Homeowners furnish and decorate their homes for their own personal tastes, and often those personal tastes might not be shared with a large enough segment of the market that is going to be scrutinizing it to consider buying it.

You might think that old couch you picked up at a vintage store as funky, a potential buyer might not. To you, the clutter of daily life that you've accumulated over years gives your home a "lived-in" look, but the potential buyer sees something that's perhaps not well loved or maintained.

Clean and well maintained is the look that sellers are after. A neatly trimmed yard and bit of fresh paint gets across the message that you look after your property and that it is worth a look.

And staging can help too. A professional design helps the potential purchaser see how well a home's rooms work, or could work if they owned it and were putting their own stamp on things. That is a vision that is more difficult to conjure up with your kids' toys piled up along the wall in the living room, or your impressive collection of National Geographics stacked in the hall.

Sources: David Wan, instructor, BCIT real estate marketing program, director of sales and marketing, Aragon Properties; Rudy Nielsen, president, Landcor Data Corp.

14. The bank owns my house.

Your name is at the top of the title, which means you control the property, although your bank will be registered as having an interest -- such as holding your mortgage -- that is also registered on the title.

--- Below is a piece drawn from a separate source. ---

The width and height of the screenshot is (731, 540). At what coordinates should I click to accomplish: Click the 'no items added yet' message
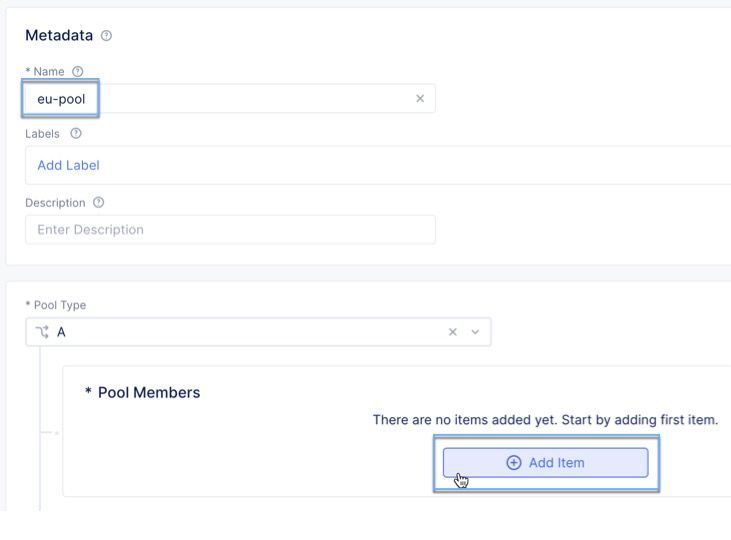(x=545, y=420)
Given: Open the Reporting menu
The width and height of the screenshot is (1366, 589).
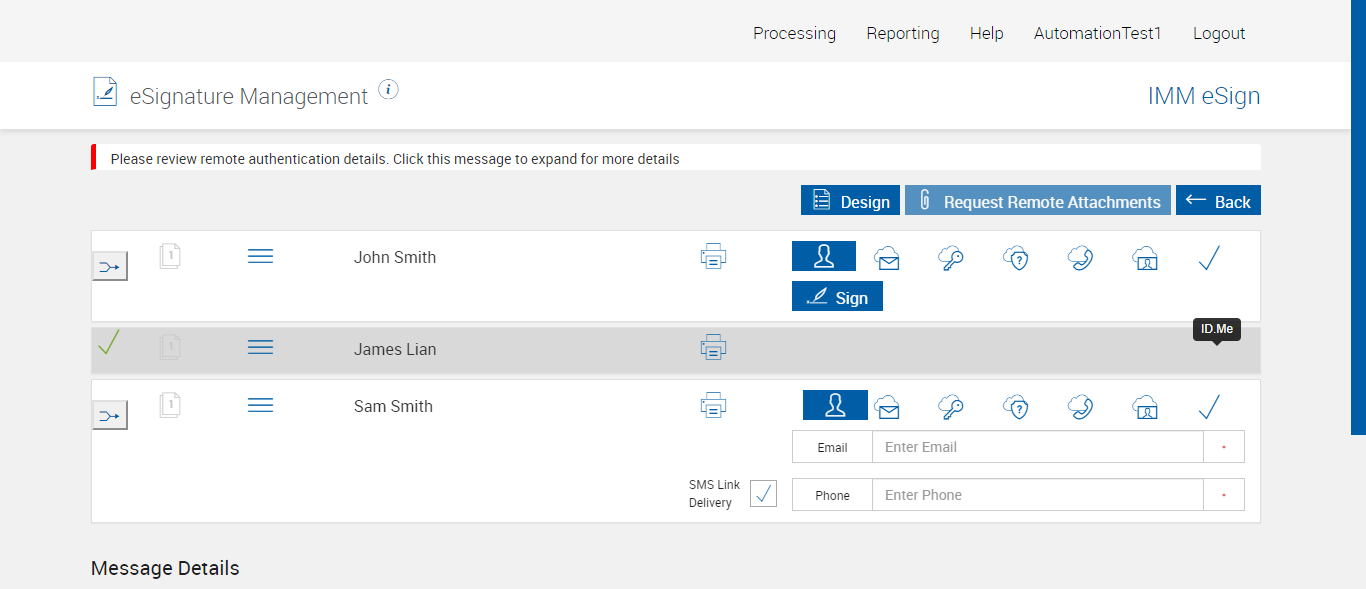Looking at the screenshot, I should point(903,33).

Your bank is likely to hold more of an interest in your property, and will likely have it a lot longer than it used to with new mortgages that carry amortization periods (the time it takes to pay off the loan) ranging up to 40 years.

Long amortization periods can leave buyers vulnerable, because it takes a long time to pay back the principal amount of the loans and earn equity in the property, thus reducing the bank's interest. Some financial planners counsel against the 40-year mortgage and do not consider it a wise investment choice.

Sources: Landcor Data Corp. , Gina Macdonald, registered financial planner, Macdonald Shymko & Co.

15. You've just sold your house and have made a ton of money off it.

Many people who have sold homes in the last few years have made a significant amount of money if they held the property for any length of time.

Looking at the City of Vancouver, the median house price was $338,000 in 2000. By 2008, it was $730,000 -- a 116-per-cent increase.

However, the gain that sellers realize will depend on whether they've poured any money into renovations, how much mortgage interest they've paid, property taxes and sale commissions. Those all have to be deducted from the lift in value to determine how big the gain is.

If a person has sold his principal residence, however, that gain will be tax-free. The money spent on renovations, mortgage interest and taxes was not tax-deductible.

Also, how much that gain is depends on whether you "release it" to invest or use in other ways.

Sources: Landcor Data Corp. Gina Macdonald, registered financial planner, Macdonald Shymko & Co.


Rudy Nielsen has been active in British Columbia's real estate industry since 1964, first as a realtor, then as a residential and commercial renovation specialist and recreational property developer.

Nielsen founded NIHO Land and Cattle Co. in 1972, a company that became one of B.C.'s largest developers of recreational property. In the same year, he earned a diploma in urban land economics and appraising from UBC, and his experience includes the appraisal of ranches, timberland, commercial and industrial property.

Nielsen hung up his realtor's licence in 1981 upon becoming principal of NIHO, and started Landcor Data Corp. in 1987 to begin filling the need for fast and accurate property valuations. Landcor's automated valuation model (AVM) is used by banks and real estate firms, and the company uses the system to analyse every property transaction in the province to identify buying trends and preferences.

Landcor's researchers turned to their database, which incorporates records from 1.8 million properties in the B.C. Land Title registry, the data of real estate boards around the province and other private sources of information to analyse the questions that The Vancouver Sun posed to them.